To do.
[A] According to the post about Arkady Filippenko, which of his string quartets won the State Prize in 1948?
[B] Echo a passage from the post about Arkady Filippenko word for word, starting at "## Portamento" and ending at "for the cinema.".
[C] Write what comes next in the post about Arkady Filippenko, picking up right after its final sentence.

# Arkady Filippenko



## Portamento

*Arkady Filippenko* (1912-83) was a Soviet Ukrainian composer who is unjustly forgotten today. Filppenko helped organize the Ukrainian Composers Union and served as its executive secretary and vice-president in the mid-50s. He wrote for nearly every genre and left several symphonies, an opera, nine works of chamber music (including four string quartets), and more than 500 songs. He was perhaps best known in the Soviet Union as a composer for the cinema.

I am only familiar with Filippenko's string quartets, but thankfully they are all masterpieces - comparible with most of Shostakovich's essays in the genre. The 2nd String Quartet, which evoked the struggles of the Soviet people during WWII, won the State Prize in 1948 and is especially well-crafted.

Recordings of Filippenko's work are rare, most coming in the form of old Melodiya recordings. Thankfully I've got my hands on them to enjoy for a while. I believe a user on eBay sells some of these CDs.

Given data.
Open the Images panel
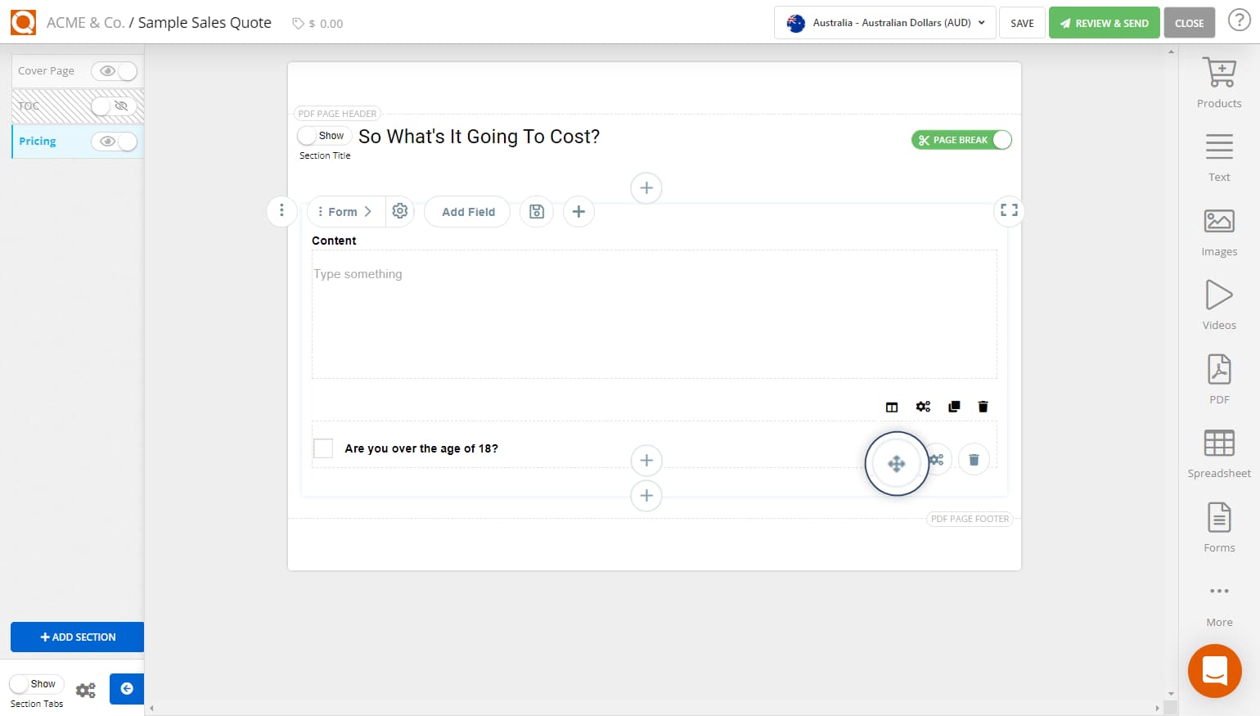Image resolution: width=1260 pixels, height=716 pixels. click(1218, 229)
---
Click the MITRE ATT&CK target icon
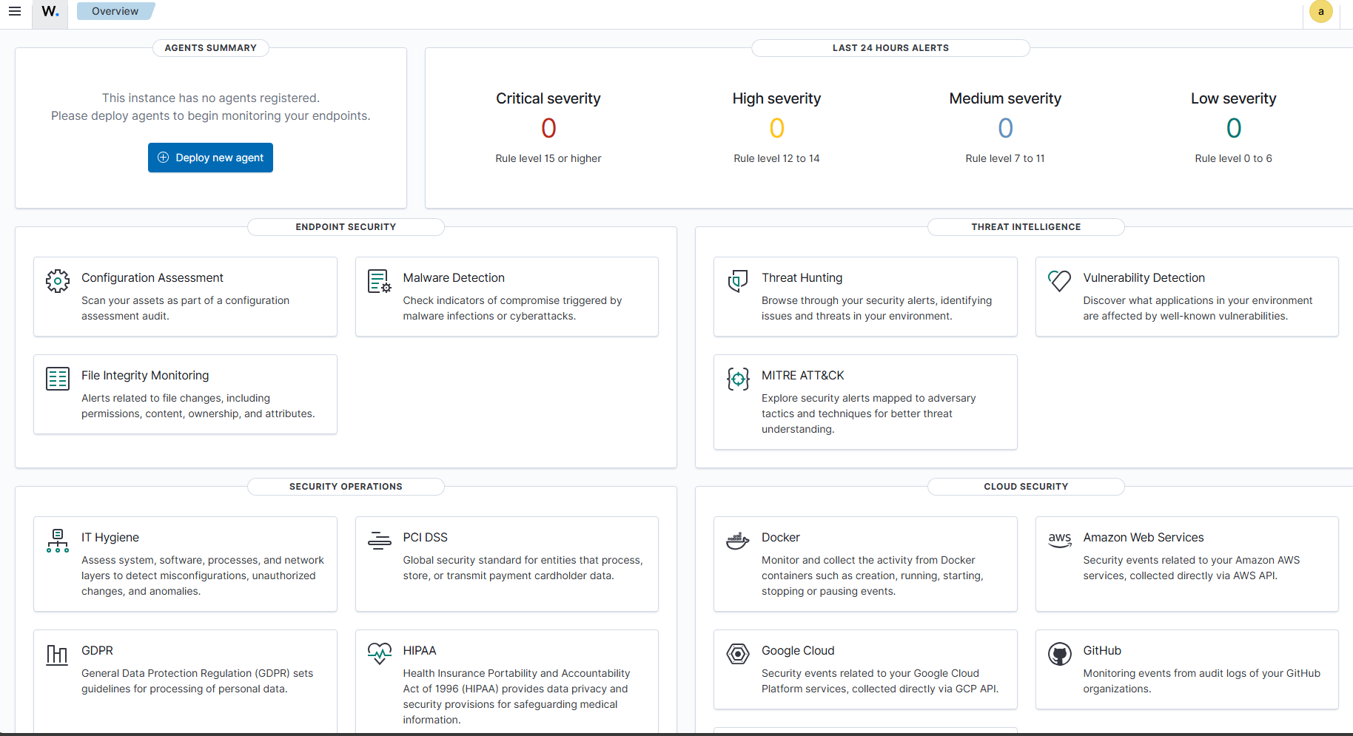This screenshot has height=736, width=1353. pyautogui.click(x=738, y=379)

Replies.
[A] The 2nd String Quartet

[B]
## Portamento

*Arkady Filippenko* (1912-83) was a Soviet Ukrainian composer who is unjustly forgotten today. Filppenko helped organize the Ukrainian Composers Union and served as its executive secretary and vice-president in the mid-50s. He wrote for nearly every genre and left several symphonies, an opera, nine works of chamber music (including four string quartets), and more than 500 songs. He was perhaps best known in the Soviet Union as a composer for the cinema.

[C]
String Quartet No. 1:





No. 2:





No. 3:





No. 4:


----------



## Pugg

Those string quartets sounds like almost "classical" as in the classical period.
( bit of Klezmer also)


----------



## Portamento

Pugg said:


> Those string quartets sounds like almost "classical" as in the classical period.
> ( bit of Klezmer also)


That is my experience with most Ukrainian composers - very nationalist in style. I don't very much see the classical in Filippenko, more neoromantic with bits of folk elements in between.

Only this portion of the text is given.